Published in final edited form as: Circulation. 2016 Nov 13;135(12):e726–e779. doi: 10.1161/CIR.0000000000000471

Recommendations for History and Physical Examination

COR LOE Recommendations

I B-NR Patients at increased risk of PAD (Table 4) should undergo a comprehensive medical history and a review of symptoms to assess for exertional leg symptoms, including claudication or other walking impairment, ischemic rest pain, and nonhealing wounds.5257

See Online Data Supplement 1. The symptoms and signs of PAD are variable. Patients with PAD may experience the classic symptom of claudication or may present with advanced disease, including CLI. Studies have demonstrated that the majority of patients with confirmed PAD do not have typical claudication but have other non–joint-related limb symptoms or are asymptomatic.53,55 Atypical lower extremity symptoms related to PAD may include pain or discomfort that begins at rest but worsens with exertion, pain or discomfort that does not stop an individual from walking, and pain or discomfort that begins with exertion but is not alleviated within 10 minutes of rest.54 Patients with PAD who do not have typical claudication but have other leg symptoms, or who are asymptomatic, have been shown to have functional impairment comparable to patients with claudication.54 Thus, all patients at increased risk of PAD should be asked not only about claudication but also about other exertional non–joint-related limb symptoms and perceived walking impairment.
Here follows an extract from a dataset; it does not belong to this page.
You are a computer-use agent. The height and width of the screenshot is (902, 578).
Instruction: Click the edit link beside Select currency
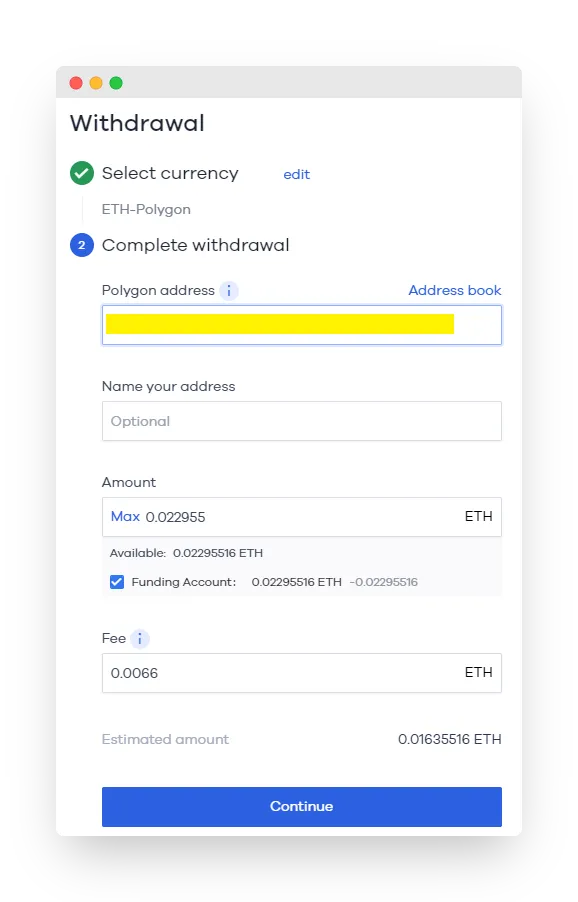[297, 174]
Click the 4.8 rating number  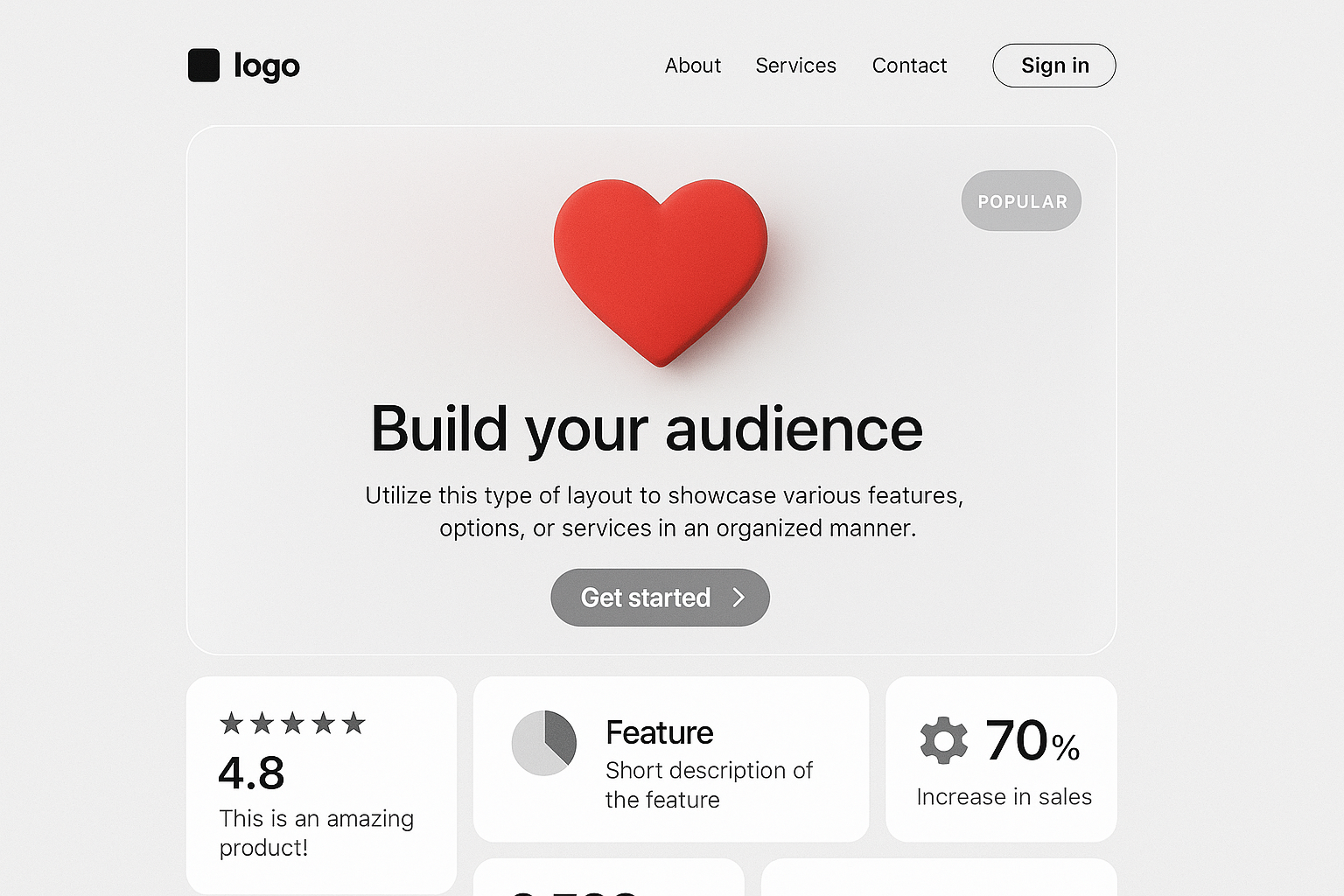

I B-NR Patients at increased risk of PAD (Table 4) should undergo vascular examination, including palpation of lower extremity pulses (ie, femoral, popliteal, dorsalis pedis, and posterior tibial), auscultation for femoral bruits, and inspection of the legs and feet.56,58,59

See Online Data Supplements. A thorough lower extremity vascular examination and careful inspection of the legs and feet are important components of the clinical assessment for PAD. To perform a thorough examination, legs and feet are examined with lower garments (pants/skirt, shoes, and socks) removed. Examination findings suggestive of PAD are shown in Table 5. Lower extremity pulses should be assessed and rated as follows: 0, absent; 1, diminished; 2, normal; or 3, bounding. Reproducibility of pulse assessment is better for detection of normal versus absent pulse than for normal versus diminished pulse.56 Absence of the dorsalis pedis pulse is less accurate for diagnosis of PAD than is absence of the posterior tibial pulse because the dorsalis pedis pulse can be absent on examination in a significant percentage of healthy patients.56,58 The presence of multiple abnormal physical findings (ie, multiple pulse abnormalities, bruits) increases the likelihood of confirmed PAD.56,58,59 Abnormal physical findings, such as a pulse abnormality, require confirmation with the ankle-brachial index (ABI) to establish the diagnosis of PAD. Similarly, an entirely normal pulse examination and absence of bruits decreases the likelihood of confirmed PAD.56,58 The presence of nonhealing lower extremity wounds may be a sign of CLI. Findings of cool or discolored skin and delayed capillary refill are not reliable for PAD diagnosis.56 To confirm the diagnosis of PAD, abnormal physical examination findings must be confirmed with diagnostic testing (Section 3), generally with the ABI as the initial test.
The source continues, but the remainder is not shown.